Ele murmurou o meu nome, fazendo-o soar lindo.

Muito mais tarde, acendi a lareira, empilhando ramos secos até o quarto brilhar com o tremeluzir das chamas. Não permiti que Joss se levantasse, de modo que ficou deitado com a cabeça de cabelos escuros apoiada nos braços, e eu senti que acompanhava todos os meus movimentos com o olhar.

Pus-me de pé, afastando-me do fogo. O cabelo caía-me, solto, ladeando-me o rosto, e tinha as faces quentes devido ao calor. A satisfação fazia-me sentir langorosa.

Joss perguntou:

- Temos de falar, não é?

- É.

- Arranja-me uma bebida.

- Que queres tomar?

- Um pouco de uísque. Está na cozinha, dentro do armário por cima do lava-loiças.

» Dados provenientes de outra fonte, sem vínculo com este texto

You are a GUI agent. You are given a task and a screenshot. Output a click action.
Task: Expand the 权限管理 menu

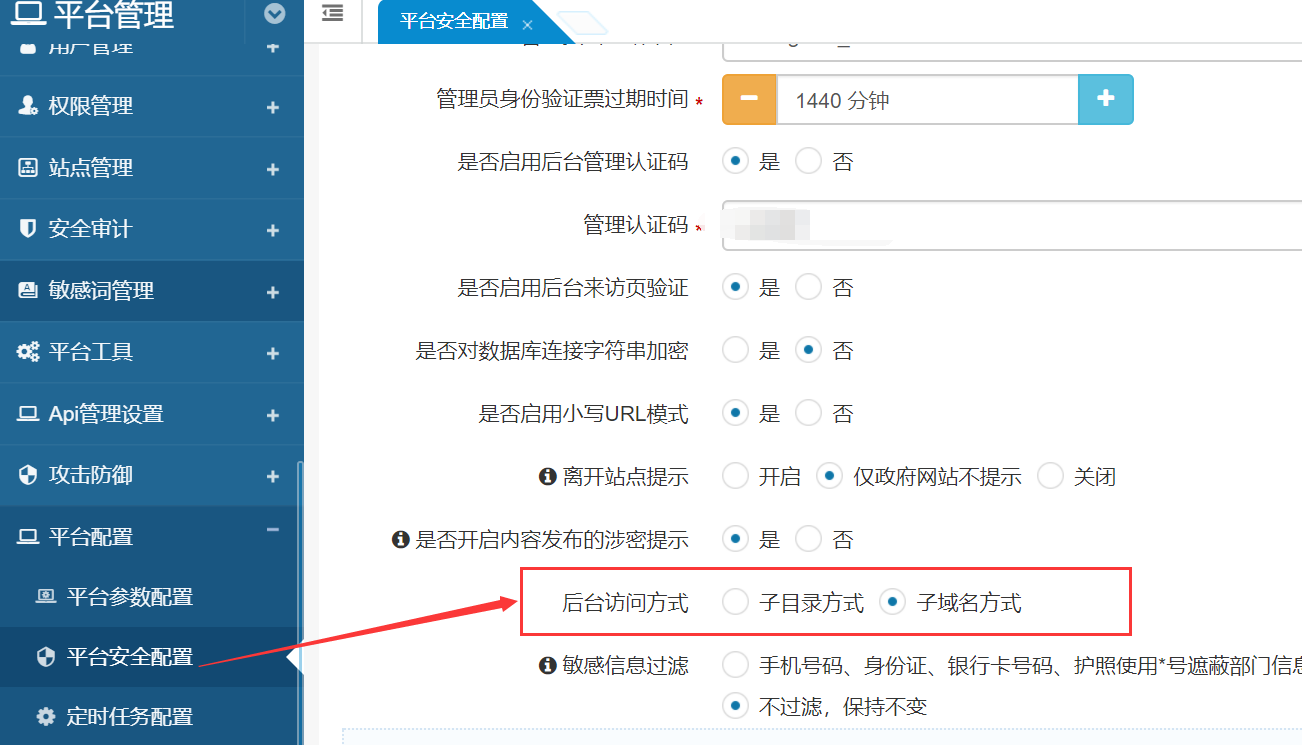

Fui buscar a garrafa e dois copos.

- Soda ou água?

- Soda. Tens um abre-latas pendurado num gancho. Encontrei o abre-latas e tirei a tampa à garrafa. Os meus gestos foram desajeitados e fi-la cair no chão, onde rolou, à maneira louca destes objectos, para um canto escuro. Fui apanhá-la e o meu olhar foi atraído por outro objecto, de pequenas dimensões, que brilhava quase oculto sob o armário do lava- loiças. Peguei nele e vi que era a cruz céltica de Andrea, a que a jovem usava ao pescoço, presa a uma tira de couro.

Segurei-a na mão. Servi as bebidas e levei-as para junto de Joss. Entreguei-lhe a dele e ajoelhei-me no chão, a seu lado.

Disse-lhe:

- Isto estava debaixo do lava-loiças.

E mostrei-lha.

O olho inchado dificultava-lhe a visão. Fazendo esforço fixou o objecto com os olhos semifechados.

- Que raio é isso?

- Pertence a Andrea.

Joss exclamou:

- Ora, que se dane! - E logo a seguir: - Sê simpática e arranja-me mais almofadas. Nunca conseguiria beber uísque deitado.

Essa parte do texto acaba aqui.